Critical incidents block Gold and Platinum. An agent with an unresolved critical incident cannot hold a Gold or Platinum certification tier regardless of its scores on other dimensions. This is a deliberate design choice: certification tiers are trust signals that buyers rely on when making deployment decisions. An agent with an active security incident should not be presenting as fully trusted. The block is lifted when the incident is marked resolved with documented remediation.
Security Posture in the Trust Oracle
The public trust oracle (GET /api/v1/trust/:agentId) now includes a securityPosture field:
{
"securityPosture": {
"score": 847,
"badges": ["prompt-injection-monitored", "supply-chain-verified", "drift-stable"],
"owaspCoverage": 0.8,
"cleanStreakDays": 47,
"activeIncidents": 0
}
}
The cleanStreakDays field deserves explanation: it tracks consecutive days with no security threat events. An agent that has been in continuous operation for 47 days with no security anomalies has demonstrated something meaningful — it's been operating in an adversarial environment and has not been visibly compromised. This signal compounds over time: a clean streak of 180 days is meaningfully stronger evidence than a clean streak of 14 days.
External consumers — marketplaces, orchestrators, enterprise security teams — can query an agent's security posture before deployment. This is the first time security evidence has been independently computable and publicly queryable for AI agents at the infrastructure layer, rather than requiring a separate security review process.
Three New API Routes
GET/POST /api/v1/security/threats— threat event management; list, filter by severity, create programmatic threat events from custom monitoringGET /api/v1/security/incidents— incident tracking and correlation; view active and resolved incidents with full event historiesGET /api/v1/security/posture— current security posture summary for your agents, including all active incident flags and OWASP coverage breakdown
Risk Dashboard
Three new dashboard pages under the Security section:
Risk Center (/dashboard/risk) — real-time threat event feed with severity filtering, security score trend over the past 90 days, OWASP coverage breakdown showing which attack vectors are actively monitored versus which have no coverage. The coverage breakdown is particularly useful for identifying monitoring gaps before they're exploited.

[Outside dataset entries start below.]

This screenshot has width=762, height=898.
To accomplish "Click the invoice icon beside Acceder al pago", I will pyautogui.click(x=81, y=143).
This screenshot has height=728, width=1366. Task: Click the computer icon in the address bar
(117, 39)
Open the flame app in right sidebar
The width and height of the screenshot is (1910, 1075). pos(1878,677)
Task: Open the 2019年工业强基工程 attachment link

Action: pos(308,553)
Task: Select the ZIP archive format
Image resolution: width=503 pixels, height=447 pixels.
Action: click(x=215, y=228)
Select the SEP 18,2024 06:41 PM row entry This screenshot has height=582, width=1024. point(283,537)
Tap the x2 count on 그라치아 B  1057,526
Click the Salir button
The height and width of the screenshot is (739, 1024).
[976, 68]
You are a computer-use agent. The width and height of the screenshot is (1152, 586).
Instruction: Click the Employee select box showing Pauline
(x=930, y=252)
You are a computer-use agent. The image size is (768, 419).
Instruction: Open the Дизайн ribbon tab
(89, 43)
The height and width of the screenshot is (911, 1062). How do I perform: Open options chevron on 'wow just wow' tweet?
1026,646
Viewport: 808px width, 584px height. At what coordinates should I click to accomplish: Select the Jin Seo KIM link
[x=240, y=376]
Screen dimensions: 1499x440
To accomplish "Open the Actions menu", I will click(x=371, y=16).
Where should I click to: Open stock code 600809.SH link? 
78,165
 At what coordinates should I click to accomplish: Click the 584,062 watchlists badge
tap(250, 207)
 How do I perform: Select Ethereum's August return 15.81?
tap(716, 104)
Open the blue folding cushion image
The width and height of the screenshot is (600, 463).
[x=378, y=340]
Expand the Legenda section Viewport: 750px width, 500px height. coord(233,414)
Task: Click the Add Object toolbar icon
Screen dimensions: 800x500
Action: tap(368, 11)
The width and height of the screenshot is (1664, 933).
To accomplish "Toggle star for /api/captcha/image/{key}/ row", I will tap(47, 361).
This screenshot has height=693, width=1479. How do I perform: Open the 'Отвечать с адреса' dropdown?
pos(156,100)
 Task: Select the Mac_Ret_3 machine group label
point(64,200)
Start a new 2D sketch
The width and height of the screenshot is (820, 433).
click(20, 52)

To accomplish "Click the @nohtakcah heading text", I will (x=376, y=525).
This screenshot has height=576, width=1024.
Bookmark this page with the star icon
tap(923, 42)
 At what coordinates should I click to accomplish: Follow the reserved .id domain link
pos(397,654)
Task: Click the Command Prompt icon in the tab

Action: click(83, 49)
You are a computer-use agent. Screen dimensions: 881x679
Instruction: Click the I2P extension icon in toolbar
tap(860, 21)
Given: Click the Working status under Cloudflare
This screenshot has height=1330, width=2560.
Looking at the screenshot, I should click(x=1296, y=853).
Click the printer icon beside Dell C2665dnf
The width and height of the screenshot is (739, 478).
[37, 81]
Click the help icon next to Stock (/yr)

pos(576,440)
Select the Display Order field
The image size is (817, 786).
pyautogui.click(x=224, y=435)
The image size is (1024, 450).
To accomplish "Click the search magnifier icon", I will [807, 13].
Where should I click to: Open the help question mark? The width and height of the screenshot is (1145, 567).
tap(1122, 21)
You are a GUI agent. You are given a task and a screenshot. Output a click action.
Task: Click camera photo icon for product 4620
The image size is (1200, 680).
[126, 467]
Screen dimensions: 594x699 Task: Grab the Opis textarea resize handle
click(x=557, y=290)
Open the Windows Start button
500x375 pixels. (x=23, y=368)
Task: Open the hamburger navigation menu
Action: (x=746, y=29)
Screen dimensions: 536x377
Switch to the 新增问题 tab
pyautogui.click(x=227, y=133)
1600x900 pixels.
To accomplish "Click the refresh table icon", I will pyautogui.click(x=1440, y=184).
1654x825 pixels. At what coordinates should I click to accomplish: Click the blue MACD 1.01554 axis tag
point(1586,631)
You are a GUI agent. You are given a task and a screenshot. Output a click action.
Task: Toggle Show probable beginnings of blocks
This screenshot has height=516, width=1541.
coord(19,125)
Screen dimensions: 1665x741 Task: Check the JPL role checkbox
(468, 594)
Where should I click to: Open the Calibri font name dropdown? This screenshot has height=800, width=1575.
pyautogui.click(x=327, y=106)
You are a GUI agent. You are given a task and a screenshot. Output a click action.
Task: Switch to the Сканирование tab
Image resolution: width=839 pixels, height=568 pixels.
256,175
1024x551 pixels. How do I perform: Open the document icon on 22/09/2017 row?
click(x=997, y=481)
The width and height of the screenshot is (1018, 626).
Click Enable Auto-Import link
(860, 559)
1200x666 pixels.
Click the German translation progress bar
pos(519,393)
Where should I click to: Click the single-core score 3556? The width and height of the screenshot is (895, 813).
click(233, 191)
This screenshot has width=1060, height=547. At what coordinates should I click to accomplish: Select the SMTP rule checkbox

Incidents (/dashboard/risk/incidents) — active and resolved incidents with full timeline, associated threat events, and remediation status. Each incident shows the evidence chain that led to its creation and the behavioral data that triggered it.
Policies (/dashboard/risk/policies) — custom threat detection rules (Enterprise plan). Custom rules allow organizations to define detection logic specific to their deployment context. An anomaly that is normal behavior for a high-throughput data processing agent might be suspicious for a low-volume customer-interaction agent. Custom policies bring domain-specific context to the detection layer.
Shield is available on all plans for basic threat detection and OWASP monitoring. Custom detection rules and scheduled red-team probes are Enterprise features. The security posture field in the trust oracle is publicly accessible for all registered agents regardless of plan tier.